The Silver Halides and Pixels exhibition has several readings from its multifaceted conception, because it includes analog photography, pinhole photography, digital photo and images taken with a smartphone.

Rosalba considers that photography passes through sensitivity and the idea more than the media, for her, the black box is the space where reality is transformed, the place where the borders between light, image, pace, time and us merge.

In this exhibition, the Dominican Convent of Jalapa del Marqués is just an excuse to show and prove to us that any photographic equipment, no matter how simple it is, can help reveal other views of the same object.

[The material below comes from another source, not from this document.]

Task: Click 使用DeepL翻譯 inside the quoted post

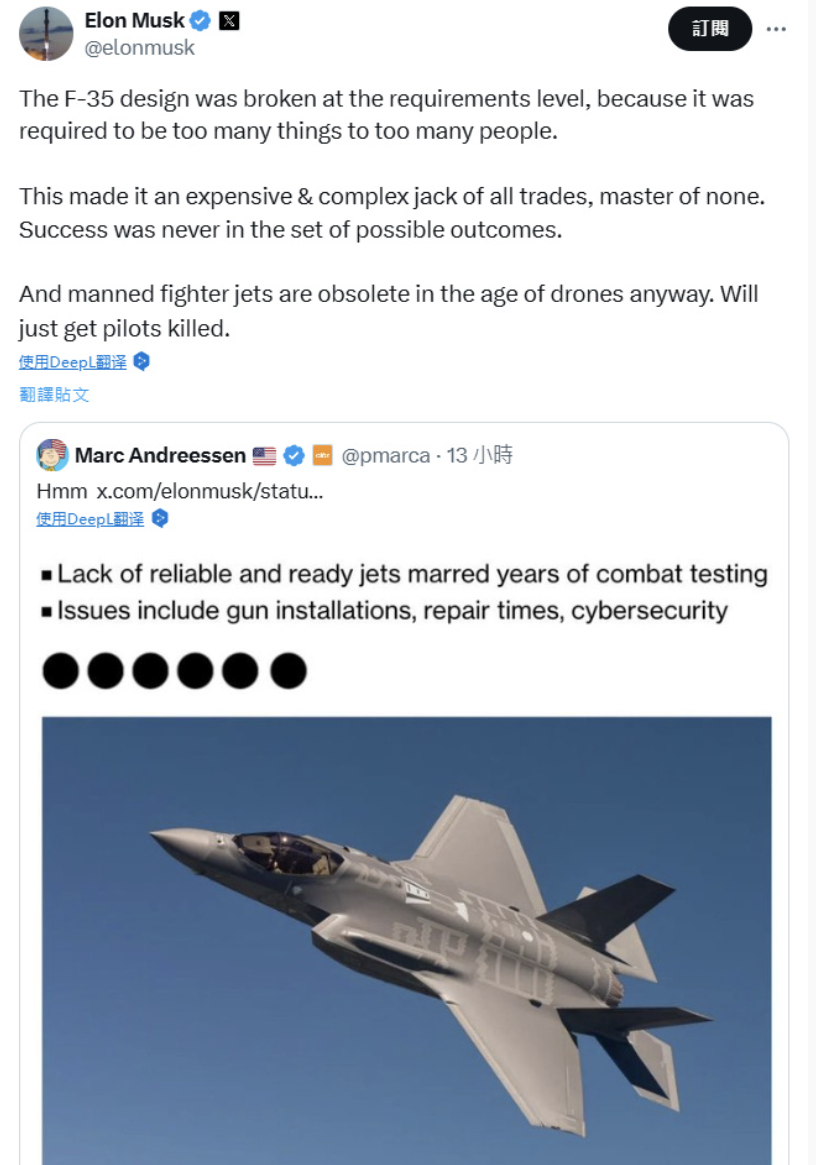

Photography for Rosalba is art, science and human experiences. Because of this, whenever she goes in search of some images, she carries all her equipment in order to make different approaches.She tirelessly forges a language full of perfectly understandable subtleties. Builds bridges between different techniques and practices. She uses whatever photographic devices she has at hand to create her own aesthetic.

The photographer stays away from the temptation to own the latest camera model. She prefers to have a device with good optics and many options that add flexibility to her speech.

This exhibition is significant to the photographic environment because it brings us closer to the different techniques of painting the same object with light. It shows us how this action can serve as a reflection to overcome the idea that only having a “good camera will get us the image of our life”

For her, image management has been favored with digital technology (cameras and telephones), but it alerts us not to fall into the triviality of tricks and abandon ourselves to the fascination of effects, relegating the true meaning of what we want to communicate. Through her iconography she exhorts us to make an effort to achieve originality in the images, to find the right moment and the perfect place.

In order to be a good photographer, technology is just not enough, you have to have ¨a good eye ¨ and unfortunately there are no megapixels which can help you achieve that.

The images presented in this exhibition are the clear example of a good eye. The photographer shoots with pinhole, with silver halides or pixels a variety of things and landscapes: the temple in the distance, the water of the dam, the birds on an old tree, the color or the black and white images present us with a rich composition based on the geometry and shapes that man-made nature offers us.

The title of the exhibition alludes to the techniques to create images: analog or traditional photography consists of a film with a layer of imperceptible granites called silver halides, sensitive to light, which form the image in the picture. They are the smallest unit in a traditional photograph.

In the case of digital photography, the silver halide is replaced by the pixel. The image that is obtained is a representation in pixels. Each pixel (square) contains the color information of that tiny portion. It is worth clarifying that the pinhole camera is the simplest of the photographic devices. It has a hole with the thickness of the tip of a needle, this opening is called a pinhole, which gives the technique its name. To record an image, a photographic film is placed inside it, and light is allowed to pass through the hole without being certain of what is going to be recorded, because these cameras do not have a viewfinder. Images are often blurred or out of frame due to the same technique. An advantage of the pinhole photo is that it offers a great depth of field.